Lymphomas* are a diverse group of malignant neoplasms of lymphocytes and their precursors. They form solid tumor masses and usually arise within lymphoid tissue. Lymphomas are subdivided into Hodgkin's disease and non-Hodgkin's lymphomas. The most common presentation of Hodgkin's disease in the head and neck area is persistent, progressive enlargement of cervical and supraclavicular lymph nodes. Hodgkin's disease only rarely has intraoral lesions. Non-Hodgkin's lymphomas include numerous different lesions that may arise in lymph nodes or in extranodal sites. Lesions arising in lymph nodes are non-tender, slowly enlarging masses that eventually become multiple fixed enlargements. Extranodal lymphoma in the oral cavity may be the first manifestation of lymphoma or may be part of a disseminated process. Extranodal oral lymphoma of soft tissue is typically a non-tender, poorly circumscribed, compressible, soft tissue enlargement, sometimes with erythema and ulceration of the overlying mucosa. The most common sites are Waldeyer's ring, posterior hard palate, buccal mucosa, or gingiva. Lesions may also arise within the jaws. Jaw lesions have clinical features similar to other malignancies of bone. Malaise, fever, and weight loss may accompany both Hodgkin's disease and non-Hodgkin's lymphoma. The management of lymphoma involves biopsy of the lesion to obtain a definitive diagnosis. This is followed by staging to determine the extent of the disease. Chemotherapy and/or radiation therapy are used for treatment. The prognosis is extremely variable.

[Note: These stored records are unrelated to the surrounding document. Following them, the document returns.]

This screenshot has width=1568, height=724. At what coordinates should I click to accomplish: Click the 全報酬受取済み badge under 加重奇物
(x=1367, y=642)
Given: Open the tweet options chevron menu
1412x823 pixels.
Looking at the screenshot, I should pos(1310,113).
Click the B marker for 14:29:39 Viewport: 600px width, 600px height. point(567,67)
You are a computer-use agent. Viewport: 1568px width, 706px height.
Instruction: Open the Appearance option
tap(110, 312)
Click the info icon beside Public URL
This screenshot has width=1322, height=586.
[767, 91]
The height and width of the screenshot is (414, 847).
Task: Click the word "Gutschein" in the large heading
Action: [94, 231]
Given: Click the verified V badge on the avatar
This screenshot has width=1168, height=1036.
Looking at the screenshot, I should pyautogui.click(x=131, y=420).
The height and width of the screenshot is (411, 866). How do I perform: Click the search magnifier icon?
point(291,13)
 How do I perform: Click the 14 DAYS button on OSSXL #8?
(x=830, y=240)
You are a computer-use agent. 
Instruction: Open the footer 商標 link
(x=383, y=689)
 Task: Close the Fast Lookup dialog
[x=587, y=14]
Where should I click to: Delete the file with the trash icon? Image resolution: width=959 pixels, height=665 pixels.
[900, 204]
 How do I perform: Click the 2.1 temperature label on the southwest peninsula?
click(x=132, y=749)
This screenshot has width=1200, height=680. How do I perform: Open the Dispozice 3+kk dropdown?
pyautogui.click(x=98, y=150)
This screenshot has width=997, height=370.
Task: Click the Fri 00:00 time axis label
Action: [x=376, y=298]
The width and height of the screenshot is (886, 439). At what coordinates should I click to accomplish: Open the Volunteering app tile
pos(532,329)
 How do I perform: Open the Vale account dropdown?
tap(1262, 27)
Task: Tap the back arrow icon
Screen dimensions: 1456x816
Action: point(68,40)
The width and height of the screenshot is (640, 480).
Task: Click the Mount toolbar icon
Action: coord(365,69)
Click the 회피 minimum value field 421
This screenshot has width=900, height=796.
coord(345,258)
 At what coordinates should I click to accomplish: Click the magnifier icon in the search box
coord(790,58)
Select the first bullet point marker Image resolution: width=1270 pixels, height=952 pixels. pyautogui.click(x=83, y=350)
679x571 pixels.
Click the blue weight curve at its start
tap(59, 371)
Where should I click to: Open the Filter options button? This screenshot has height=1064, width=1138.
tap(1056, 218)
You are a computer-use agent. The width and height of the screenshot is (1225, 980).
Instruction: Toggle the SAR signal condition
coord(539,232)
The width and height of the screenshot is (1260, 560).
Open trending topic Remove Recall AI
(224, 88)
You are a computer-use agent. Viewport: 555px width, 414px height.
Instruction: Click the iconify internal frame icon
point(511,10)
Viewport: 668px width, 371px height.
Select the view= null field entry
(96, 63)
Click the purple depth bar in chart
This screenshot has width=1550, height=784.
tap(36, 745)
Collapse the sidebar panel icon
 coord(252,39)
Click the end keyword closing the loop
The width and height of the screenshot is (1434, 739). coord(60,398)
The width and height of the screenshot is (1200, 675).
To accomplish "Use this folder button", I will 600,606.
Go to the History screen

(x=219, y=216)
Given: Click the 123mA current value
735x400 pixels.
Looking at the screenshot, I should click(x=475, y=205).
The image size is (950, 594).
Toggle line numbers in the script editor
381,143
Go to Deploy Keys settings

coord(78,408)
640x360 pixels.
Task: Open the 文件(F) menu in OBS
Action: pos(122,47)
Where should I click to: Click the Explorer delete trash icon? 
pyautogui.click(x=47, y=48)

Carcinomas metastatic to oral soft tissue: Metastatic neoplasms to the oral cavity make up only 1% of all oral cancers, and these tumors are found much more frequently in the bone of the jaws than in the oral soft tissues. The vast majority of tumors that metastasize to the oral cavity are adenocarcinomas. The most common primary locations of these tumors include breast, lung, kidney, gastrointestinal tract (stomach and colon), thyroid and prostate.
The most common oral mucosal locations for metastatic carcinoma are the gingiva and tongue. Early lesions are dome-shaped nodules with a smooth, normal-appearing surface. These lesions may appear benign clinically. Later, the surface may become ulcerated and necrotic, and the lesion may bleed easily. These lesions appear malignant clinically.
Sarcomas are relatively rare malignant neoplasm of non-epithelial tissue. Sarcomas may arise in soft tissue or bone. Examples include fibrosarcoma, rhabdomyosarcoma (skeletal muscle origin), and leiomyosarcoma (smooth muscle origin). Sarcomas generally are rapidly growing, poorly circumscribed, infiltrative, and cause ulceration of the overlying tissue. Treatment is usually surgical removal combined with chemotherapy and/or radiation therapy. The prognosis depends upon the stage of the disease and microscopic features.
Melanomas are relatively rare in the oral cavity. They are discussed in the section on localized pigmented surface lesions.